SURABAYA, Indonesia — More planes and ships joined an expanding search Tuesday for AirAsia Flight 8501, which disappeared over the Java Sea on Sunday with 162 people aboard.

At least 30 ships, 15 planes and seven helicopters were looking for the jet, said Indonesia’s Search and Rescue Agency chief Henry Bambang Soelistyo. Most of the craft were Indonesian, while Singapore, Malaysia and Australia contributed to the effort. Aircraft crews from Thailand also planned to join the search Tuesday.

He said the search area would be expanded to land areas, with four military helicopters dispatched just after sunrise near Pangkalan Bun on the western part of Borneo island and to smaller islands of Bangka and Belitung.

“Until now, we have not yet found any signal or indication of the plane’s whereabouts,” Soelistyo told The Associated Press.

The U.S. Navy said in a statement that the USS Sampson, a destroyer that was already on an independent deployment in the Western Pacific, will arrive in the area later Tuesday. China announced that a navy frigate and aircraft will join the search.

The longer the search goes without turning up wreckage or a hint of what happened to the plane, the more the incident will evoke memories of the still-unsolved disappearance of Malaysia Airlines Flight 370 in March.

The AirAsia pilots had been worried about the weather and had sought permission to climb above threatening clouds. Air traffic control couldn’t say yes immediately – six other airliners were crowding the airspace, forcing Flight 8501 to remain at a lower altitude.

Minutes later, the jet was gone from the radar without issuing a distress signal. The Airbus A320-200 is believed to have crashed into Indonesia’s Java Sea, but broad aerial surveys so far have turned up no firm evidence.

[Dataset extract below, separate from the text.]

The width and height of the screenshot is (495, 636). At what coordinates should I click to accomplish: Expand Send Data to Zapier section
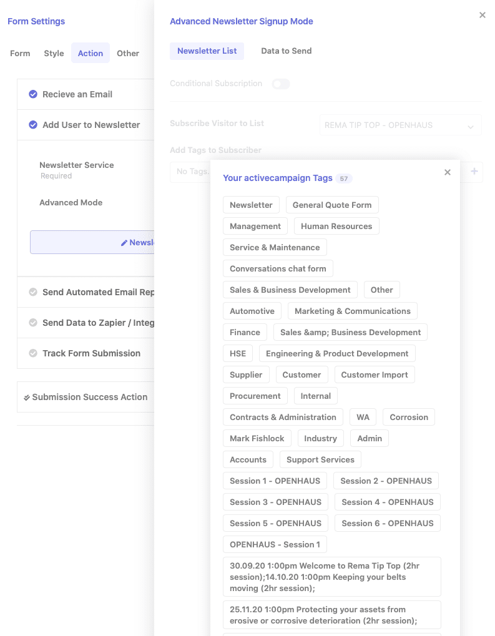click(97, 323)
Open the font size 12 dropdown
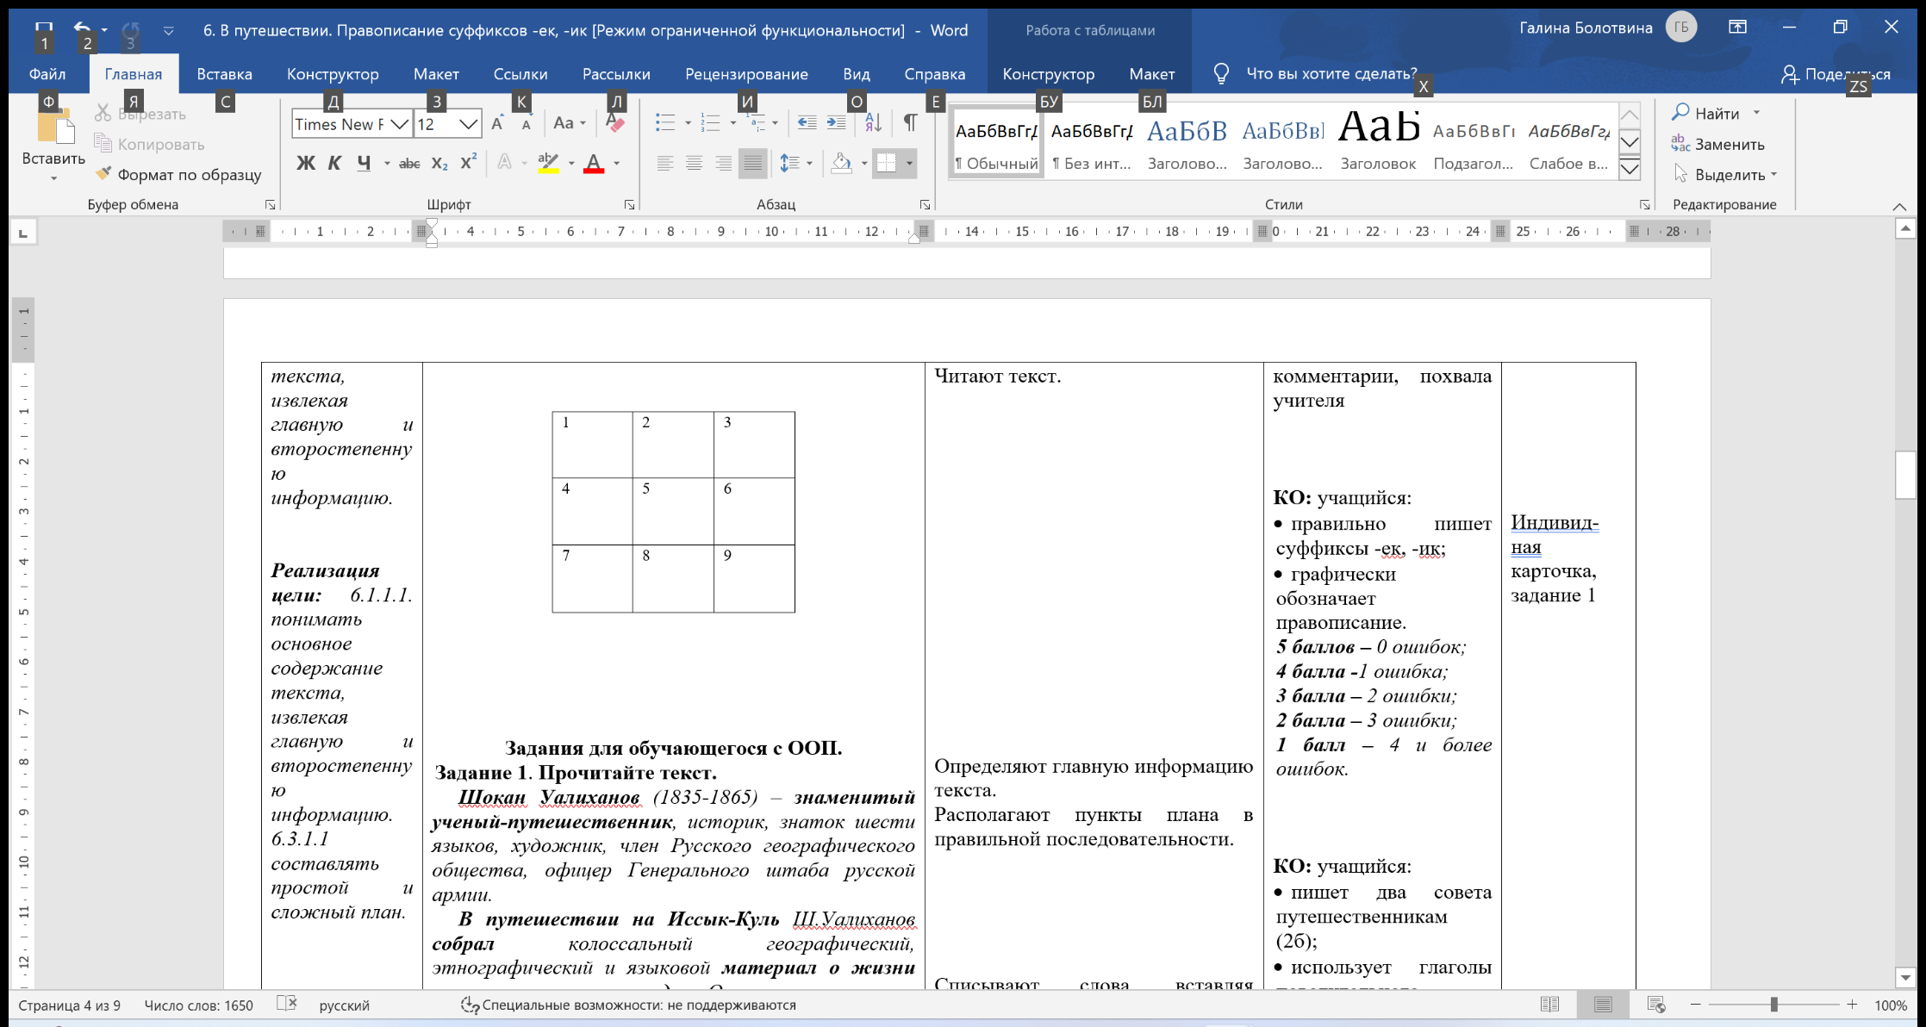Screen dimensions: 1926x1027 pyautogui.click(x=468, y=124)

On Monday, searchers spotted two oily patches and floating objects in separate locations, but it was not known if any of it was related to the plane that vanished, halfway into what should have been a two-hour hop from Surabaya, Indonesia, to Singapore. The area is a busy shipping lane. Officials saw little reason to believe the flight had not crashed.

Based on its last known coordinates, the aircraft probably crashed into the water and “is at the bottom of the sea,” Bambang Soelistyo said Monday. Still, searchers planned to expand their efforts onto land on Tuesday.

The last communication from the cockpit to air traffic control was a request by one of the pilots to climb from 32,000 feet to 38,000 feet because of bad weather.

A storm alone isn’t going to bring down a modern plane designed to withstand severe weather. But weather paired with a pilot error or a mechanical failure could be disastrous.

Pilots rely on sophisticated weather-radar systems that include a dashboard display of storms and clouds, as well as reports from other crews, to steer around dangerous weather.

“A lot more information is available to pilots in the cockpit about weather than it ever was,” said Deborah Hersman, former chairman of the U.S. National Transportation Safety Board. But the technology has limits and information about storms “can be a little bit stale.”

The captain, Iryanto, who like many Indonesians uses a single name, had more than 20,000 flying hours, AirAsia said.

Jakarta’s air force base commander, Rear Marshal Dwi Putranto, said an Australian Orion aircraft had detected “suspicious” objects near an island about 100 miles off central Kalimantan. That’s about 700 miles from where the plane lost contact, but within Monday’s greatly expanded search area.

“However, we cannot be sure whether it is part of the missing AirAsia plane,” Putranto said.

Air Force spokesman Rear Marshal Hadi Tjahnanto told MetroTV that an Indonesian helicopter spotted two oil patches in the Java Sea east of Belitung island, much closer to where the plane lost contact. He said oil samples would be collected and analyzed.

An Associated Press photographer flew in a C-130 transport carrier with Indonesia’s Air Force for 10 hours Monday over a large section of the search area between Kalimantan and Belitung. The flight was rainy at times. It flew low, easily spotting waves, ships and fishermen, but there was no sign of the plane.

The suspected crash caps a tragic year for air travel in Southeast Asia, and Malaysia in particular. Malaysia-based AirAsia’s loss comes on top of the mystery surrounding Malaysia Airlines Flight 370 in March with 239 people aboard, and the downing of Malaysia Airlines Flight 17 in July over Ukraine, which killed all 298 aboard.

Nearly all the passengers and crew on the AirAsia flight are Indonesians, who are frequent visitors to Singapore.

Ruth Natalia Puspitasari, who would have turned 26 on Monday, was among them. Her father, Suyanto, sat with his wife, who was puffy-eyed and coughing, near the family crisis center at Surabaya’s airport.

“I don’t want to experience the same thing with what was happened with Malaysia Airlines,” he said as his wife wept. “It could be a long suffering.”

Few believe this search will be as perplexing as the ongoing one for Flight 370, the fate of which remains a total mystery. Authorities suspect the plane was deliberately diverted by someone on board and ultimately lost in a remote area of the Indian Ocean. Flight 8501 vanished over a heavily traveled sea that is relatively shallow, with no sign of foul play.